Look through the entries for the string "arrow" and copy every line where it shows up.

- - - - - - -

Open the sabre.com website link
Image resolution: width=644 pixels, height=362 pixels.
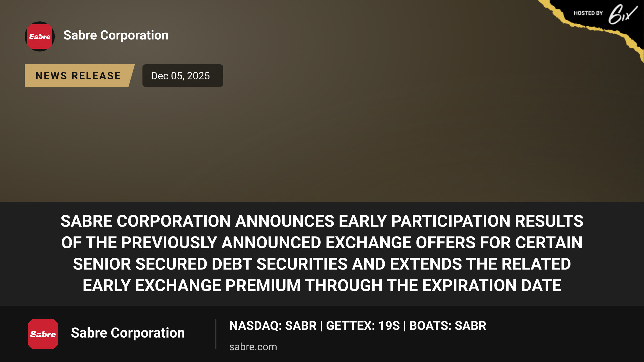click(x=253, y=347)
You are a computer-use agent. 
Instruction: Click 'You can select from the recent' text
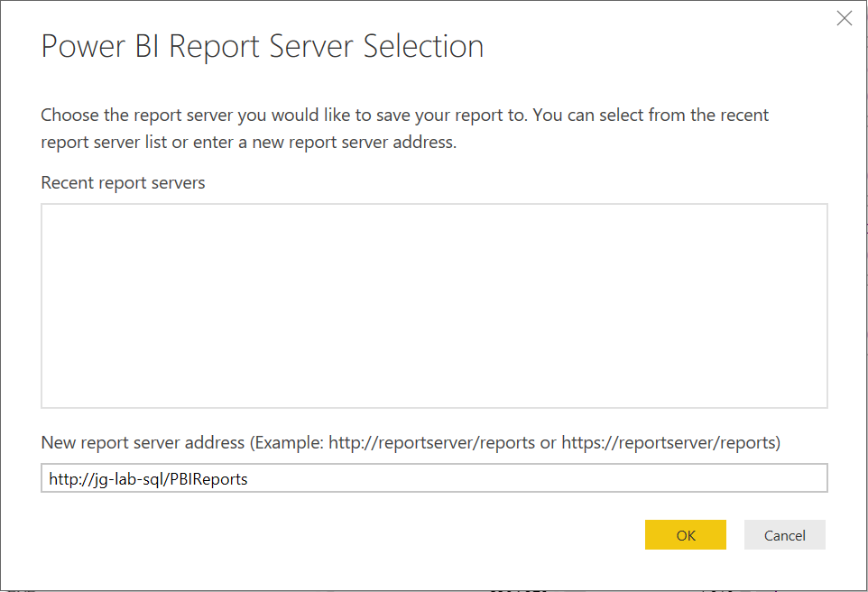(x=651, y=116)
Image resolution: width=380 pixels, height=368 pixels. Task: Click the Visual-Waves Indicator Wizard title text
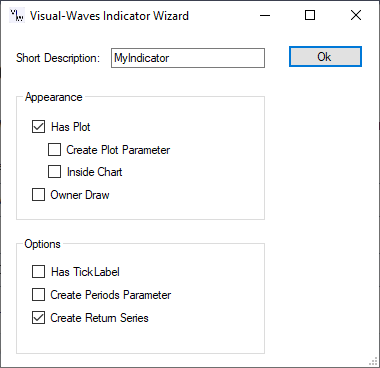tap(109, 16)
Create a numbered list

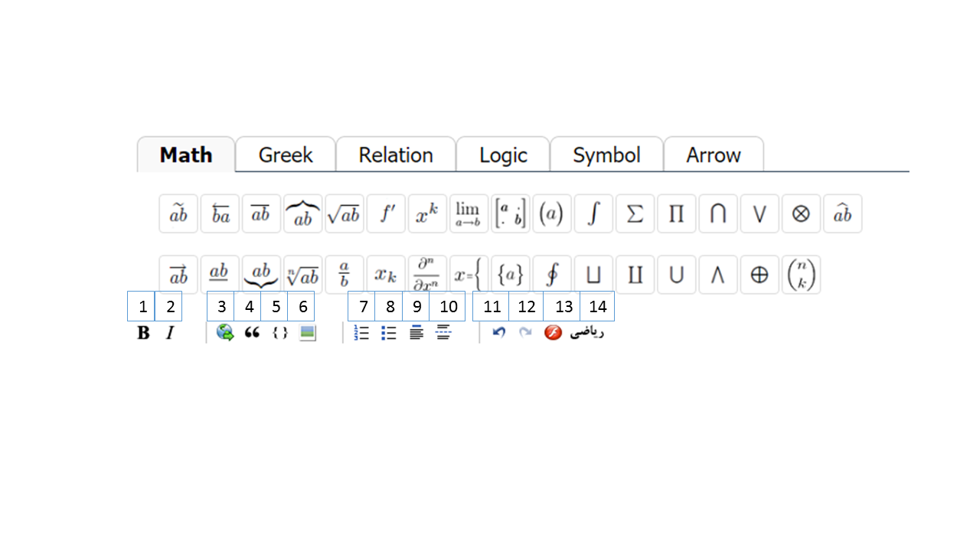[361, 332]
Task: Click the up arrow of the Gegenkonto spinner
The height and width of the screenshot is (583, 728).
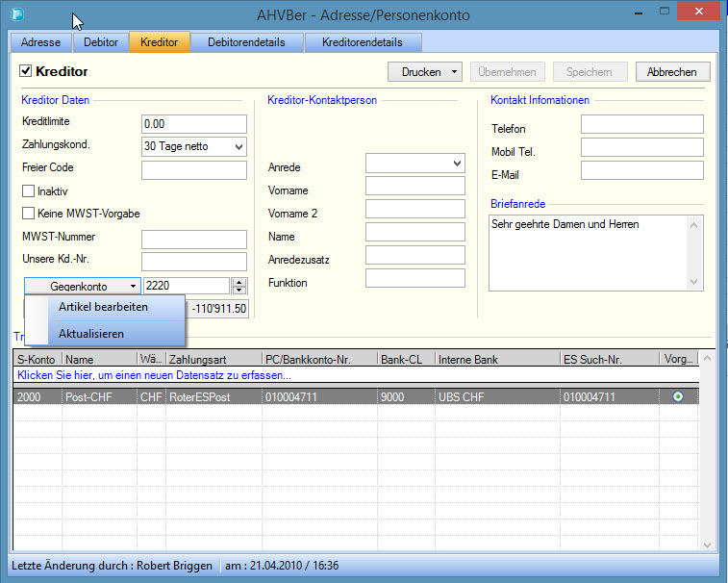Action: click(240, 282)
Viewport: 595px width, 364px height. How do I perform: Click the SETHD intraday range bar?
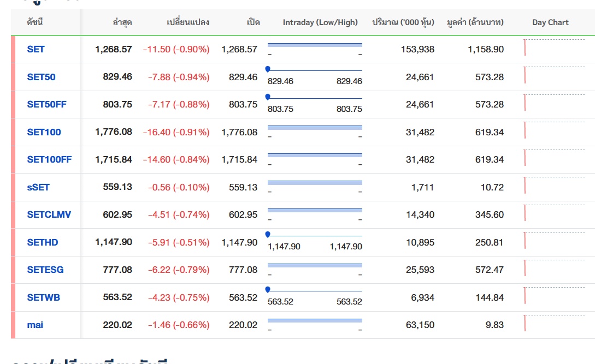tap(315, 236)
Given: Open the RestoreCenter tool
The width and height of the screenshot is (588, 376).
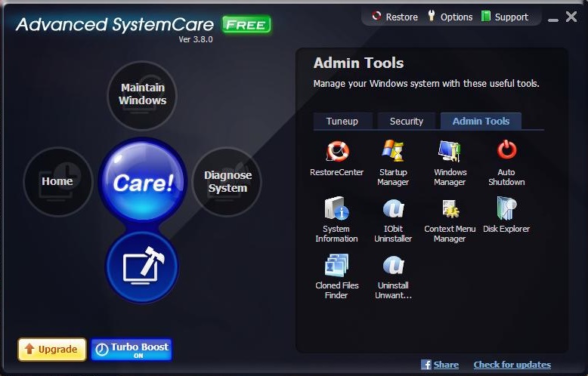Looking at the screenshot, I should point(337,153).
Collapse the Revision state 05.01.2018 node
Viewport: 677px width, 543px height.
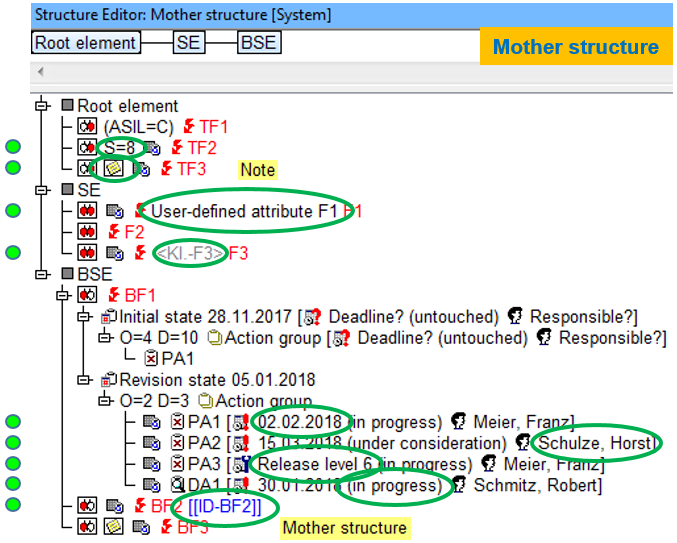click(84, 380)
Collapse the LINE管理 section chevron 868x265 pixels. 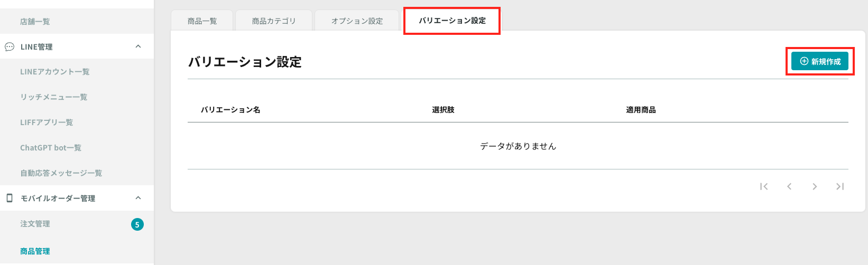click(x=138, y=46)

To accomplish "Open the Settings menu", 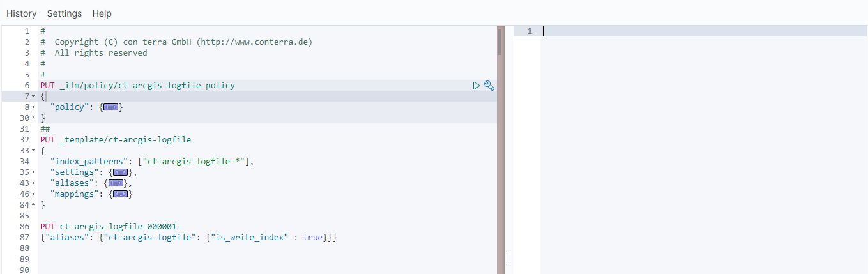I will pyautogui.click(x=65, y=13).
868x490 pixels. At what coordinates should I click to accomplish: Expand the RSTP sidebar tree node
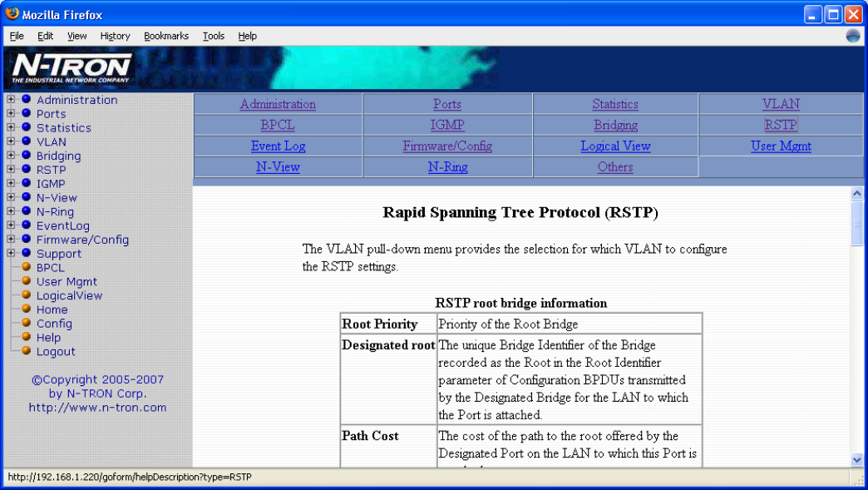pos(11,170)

- - - - - - -

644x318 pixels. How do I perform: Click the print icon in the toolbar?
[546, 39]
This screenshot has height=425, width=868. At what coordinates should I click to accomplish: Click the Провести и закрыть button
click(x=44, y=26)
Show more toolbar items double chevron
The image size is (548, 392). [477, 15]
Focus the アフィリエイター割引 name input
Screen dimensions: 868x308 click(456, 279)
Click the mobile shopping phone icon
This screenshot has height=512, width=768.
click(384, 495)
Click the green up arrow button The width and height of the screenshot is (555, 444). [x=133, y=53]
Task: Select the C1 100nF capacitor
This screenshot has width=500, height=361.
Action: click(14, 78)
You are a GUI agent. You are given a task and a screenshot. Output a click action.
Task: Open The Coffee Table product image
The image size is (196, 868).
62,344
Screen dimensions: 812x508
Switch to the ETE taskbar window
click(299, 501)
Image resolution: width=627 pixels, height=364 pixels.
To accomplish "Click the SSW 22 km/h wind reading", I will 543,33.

- - - - - - -

RESULT FOR THIS EXERCISE
Task: Click the up arrow of the Gegenkonto spinner
Click the green up arrow button The width and height of the screenshot is (555, 444). [x=133, y=53]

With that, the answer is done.